Yet there is more to Bourbon Street than just delirious disintegration: It’s an avenue for boogying to Second Line parades, as well as a historic gateway to voodoo. It’s also home to restaurants like The Red Fish Grill, a collision of flare and casual refinement situated near the business district. Top choices at The Red Fish include the barbecued blue crab claws, which are smothered in smoky butter-gravy and highlighted with chive on succulent white meat. Chances, are if you’ve heard of The Red Fish Grill, you’ve heard of its smoldering double-fudge bread pudding, which is nearly translucent under an oven-crisp top, white chocolate ganache and dark chocolate almond bark.

Jackson Square is a close walk to Bourbon Street. Photograph by Scott Thomas Anderson

Eating in New Orleans is dangerous if not accompanied by a lot of walking. A southbound detour from the 100 block of Bourbon Street onto Royal Street can skip you around the worst of the famous corridor’s slum-loving. If you return to Bourbon at the corner of Toulouse Street, you’ll encounter a tantalizing dining hub called Saints and Sinners. A cave of red leather walls, ruby-devil curtains and dingy gold rails, this flashback to the days of Storyville is all crimson and copper curiosity. And its menu has a secret Cajun weapon in the form of the homemade crawfish pie. The dish hits with cutting cyan gradations soothed by oozing, oily pepper juices: It’s a recipe subtly spicier than the vintage photos of the turn-of-the-century “restricted district” that Saints and Sinners is paying homage to.
------------
**Directions**.
(A) From the Bourbon Street text, reproduce word for word the part that opens with the words containing "Jackson Square is" and closes with "paying homage to.".
(B) In the Bourbon Street text, what dish on the Saints and Sinners menu is called a secret Cajun weapon?

**Given information**.
------------
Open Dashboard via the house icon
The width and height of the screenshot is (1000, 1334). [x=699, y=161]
------------
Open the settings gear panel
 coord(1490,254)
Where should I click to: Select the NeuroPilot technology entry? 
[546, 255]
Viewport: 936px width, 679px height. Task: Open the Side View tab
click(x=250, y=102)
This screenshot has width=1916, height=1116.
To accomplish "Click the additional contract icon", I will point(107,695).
------------
**Exercise responses**.
(A)
Jackson Square is a close walk to Bourbon Street. Photograph by Scott Thomas Anderson

Eating in New Orleans is dangerous if not accompanied by a lot of walking. A southbound detour from the 100 block of Bourbon Street onto Royal Street can skip you around the worst of the famous corridor’s slum-loving. If you return to Bourbon at the corner of Toulouse Street, you’ll encounter a tantalizing dining hub called Saints and Sinners. A cave of red leather walls, ruby-devil curtains and dingy gold rails, this flashback to the days of Storyville is all crimson and copper curiosity. And its menu has a secret Cajun weapon in the form of the homemade crawfish pie. The dish hits with cutting cyan gradations soothed by oozing, oily pepper juices: It’s a recipe subtly spicier than the vintage photos of the turn-of-the-century “restricted district” that Saints and Sinners is paying homage to.

(B) The homemade crawfish pie.